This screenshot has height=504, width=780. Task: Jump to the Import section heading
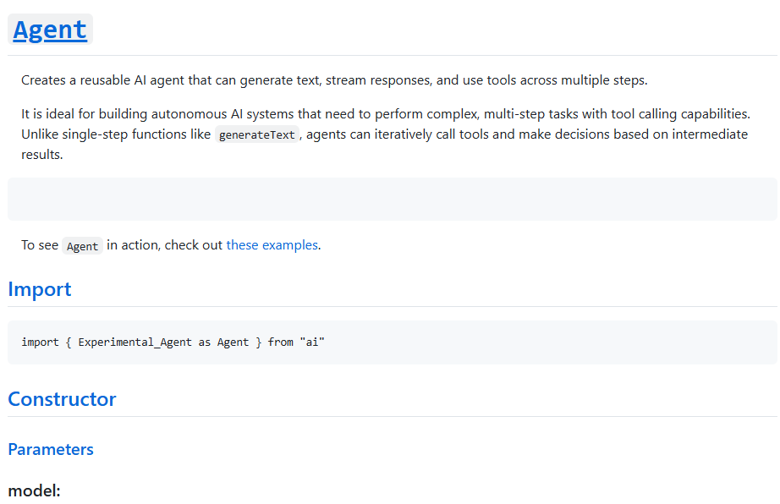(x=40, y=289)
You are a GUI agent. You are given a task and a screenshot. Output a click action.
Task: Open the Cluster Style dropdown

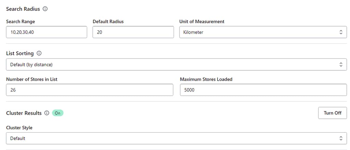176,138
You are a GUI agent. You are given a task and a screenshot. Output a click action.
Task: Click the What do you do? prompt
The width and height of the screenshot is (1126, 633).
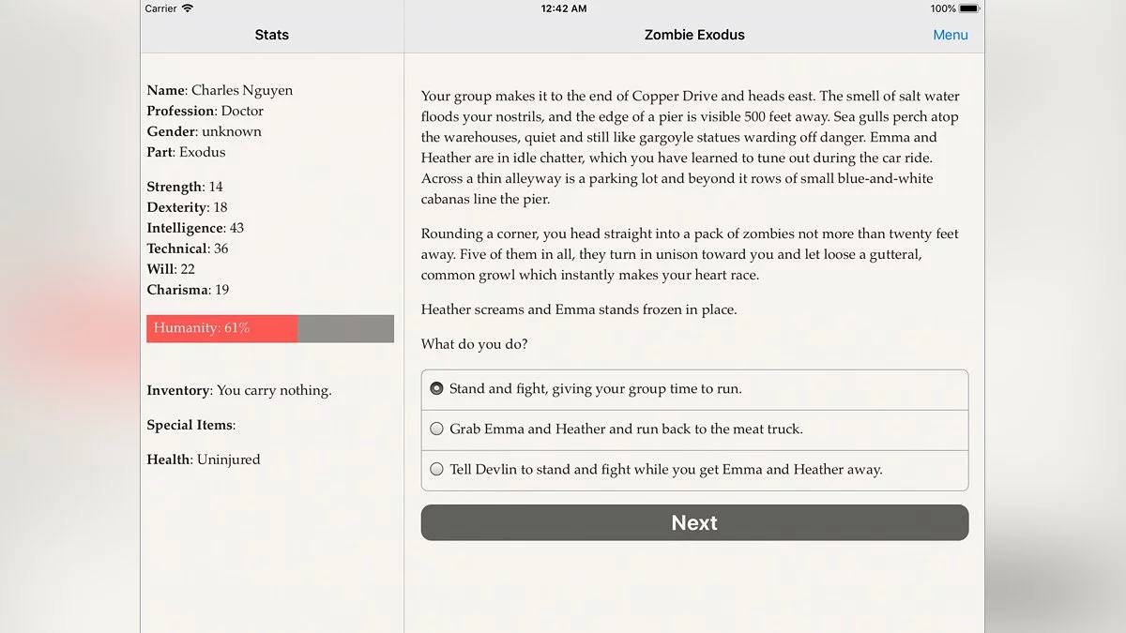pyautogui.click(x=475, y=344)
===============
# THE TASK:
Nothing but an exact copy of the data, without pictures, should be returned.

# YOUR SOLUTION:
This screenshot has height=504, width=780. Task: Jump to the Import section heading
(x=40, y=289)
You are a GUI agent. You are given a task and a screenshot. Output a click action.
Task: Open the Cluster Style dropdown

176,138
You are a GUI agent. You are given a task and a screenshot. Output a click action.
Task: Click the What do you do? prompt
The width and height of the screenshot is (1126, 633).
pyautogui.click(x=475, y=344)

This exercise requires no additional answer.